Mary Daly has been a longstanding and highly controversial icon in the Boston area. For some she was a fearless crusader. For others she was overbearing and out of line. She died on Sunday at the age of 81.
Her extraordinary story is well known in these parts but here’s a brief backgrounder from the Boston Globe obituary:
Dr. Daly emerged as a major voice in the women’s movement with her first book, “The Church and the Second Sex,’’ published in 1968, and “Beyond God the Father: Toward a Philosophy of Women’s Liberation,’’ which appeared five years later.
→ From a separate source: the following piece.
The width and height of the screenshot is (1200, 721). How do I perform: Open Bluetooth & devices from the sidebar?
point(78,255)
That accomplishment was viewed, then and now, as all the more significant because she wrote and taught at a Jesuit university.
“She was a great trained philosopher, theologian, and poet, and she used all of those tools to demolish patriarchy – or any idea that domination is natural – in its most defended place, which is religion,’’ said Gloria Steinem…
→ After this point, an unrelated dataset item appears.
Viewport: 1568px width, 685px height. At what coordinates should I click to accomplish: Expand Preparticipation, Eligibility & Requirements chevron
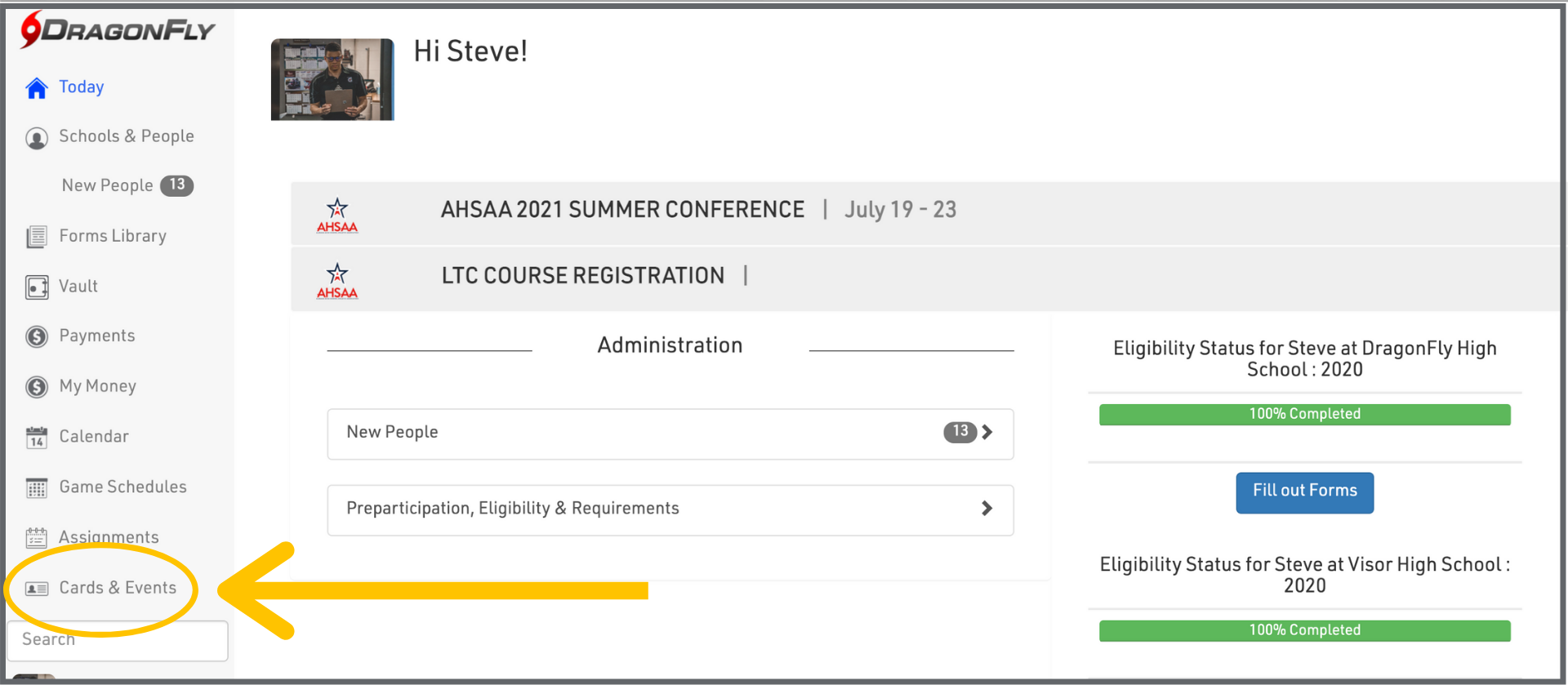click(987, 509)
“ ‘The Church and the Second Sex’ was every bit as important in the Catholic world as Betty Friedan’s ‘The Feminine Mystique,’ ’’ said James Carroll, an author and columnist for the Globe’s opinion pages who formerly was a Catholic priest.
Daly was and always will be a hero for me. I saw her battles with the Catholic Church (and with her employer, Boston College) as a brave and fearless expression of my own struggles with patriarchy. She was a tireless haranguer, and her lectures were like performances of witty vitriol. Even in a presentation format, her mind was exploding in the conceptual space in every direction. She was a 360 thinker, feeler, warrior, poet, primal force.
She played with language constantly, making words work for her. From the Globe obit:
Coining words with an Irish wit that could slip from sly to savage, Dr. Daly dismissed college officials as “bore-ocrats’’ who suffered from “academentia’’ and “predictably reacted with ‘misterical’ behavior’’ – all in a 1996 autobiographical article for The New Yorker magazine. Beyond her choices to capitalize certain words and remold others like clay, she was deeply serious about language and the way it shapes a sense of self.
“Ever since childhood, I have been honing my skills for living the life of a Radical Feminist Pirate and cultivating the Courage to Sin,’’ she wrote in the opening of “Sin Big,’’* her New Yorker piece. “The word ‘sin’ is derived from the Indo-European root ‘es-,’ meaning ‘to be.’ When I discovered this etymology, I intuitively understood that for a woman trapped in patriarchy, which is the religion of the entire planet, ‘to be’ in the fullest sense is ‘to sin.’ ’’
According to one of Mary’s close friends, “It was Mary’s wish that if women or people want to memorialize her in any way, they should stay in their own locality and have a get-together where they read or discuss her work.’’ So like Mary to keep it personal and unpretentious.
RIP Mary Daly. There is no replacement for what and who you have been.
*Note: For subscribers to the New Yorker, you can read “Sin Big” in its entirety here. It is a highly personal and lively view into her life. Her byline for the piece: “The author created her own feminist lexicon and became a gleeful flamethrower in the world of academic theology.”
I love Daly’s comment about “living the life of a Radical Feminist Pirate and cultivating the Courage to Sin.” And what a marvelous discovery of etymology.
We have a New Yorker subscription. I’m going to go read “Sin Big”. Thank you for the link.
She’s a strong drink Maureen, but I know you will appreciate her astounding intelligence. And the Sin Big article is a keeper. I was so moved to reread it today and to consider her life in its fullness.
Here’s an article about Daly I came across today:
http://religiondispatches.org/archive/religionandtheology/2163/beyond_radical%3A_mary_daly%2C_feminist_theologian%2C_changed_worlds/
Maureen, Thanks for the link. Excellent article by someone who knows her work well. I just reread the New Yorker piece, “Sin Big”, and it reminded me all over again of why I so adored Daly’s powerful gyre of anger, intelligence and wit.